Both Turkey & Japan want a baby boom. But Erdogan issued a faux fatwa

RASHMEE ROSHAN LALL July 12, 2016

babyWith Shinzo Abe’s July 10 election victory, Japan will be fighting the good fight on the economic front. And for constitutional reform. The population war is waged more quietly. For, two countries – Japan and Turkey – are very focused right now on growing their population but only one has made headlines around the world.

It should’ve been Japan, whose problem is a lot more urgent. Instead, it was Turkey, whose president, Recep Tayyip Erdogan, is not afraid to speak his mind.

Mr Erdogan has made an Abou Ben Adhem (may his tribe increase!) argument to his Muslim country.

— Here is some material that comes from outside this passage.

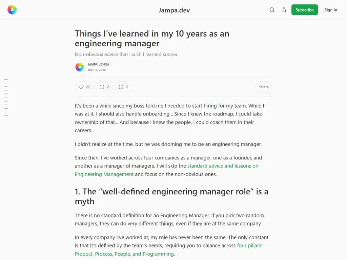Image resolution: width=347 pixels, height=260 pixels.
Task: Open the 'four pillars' hyperlink
Action: tap(250, 245)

Abou Ben Adhem, of course, was a poem by James Henry Leigh Hunt. (I’ve put it at the bottom of this blog.)

Mr Erdogan slammed the use of contraception, saying it does not serve the interests of a “Muslim family.”

He went on to declare: “We will multiply our descendants. They talk about population planning, birth control. No Muslim family can have such an approach.”

Mothers, he added, have “the first duty”, which seems to be limited to popping out babies and aiding his peoples’ demographic dominance.

What could Mr Erdogan possibly mean? Turkey is at just over replacement level in terms of fertility rate – 2.18 children per woman. A baby boom is not an emergency issue but it’s also true that Turkey’s Kurdish citizens generally have three or four children, roughly twice as many as their ethnic Turk compatriots. According to some estimates, by the 2040s, most of Turkey’s young people will come from Kurdish-speaking homes. The Kurds will have won their battle for the Kurdish-majority Southeast by waging a demographic battle.

Even so, there was an unappealing air of the fatwa about Mr Erdogan’s injunctions about the need for Turkish Muslim families to have more babies. It  stirred anger – among women, those who want the right to choose and others who want the government keeping a safe distance from the bedroom.

Abou Ben Adhem

Abou Ben Adhem (may his tribe increase!)
Awoke one night from a deep dream of peace,
And saw, within the moonlight in his room,
Making it rich, and like a lily in bloom,
An angel writing in a book of gold:—
Exceeding peace had made Ben Adhem bold,
And to the Presence in the room he said
“What writest thou?”—The vision raised its head,
And with a look made of all sweet accord,
Answered “The names of those who love the Lord.”
“And is mine one?” said Abou. “Nay, not so,”
Replied the angel. Abou spoke more low,
But cheerly still, and said “I pray thee, then,
Write me as one that loves his fellow men.”

The angel wrote, and vanished. The next night
It came again with a great wakening light,
And showed the names whom love of God had blessed,
And lo! Ben Adhem’s name led all the rest.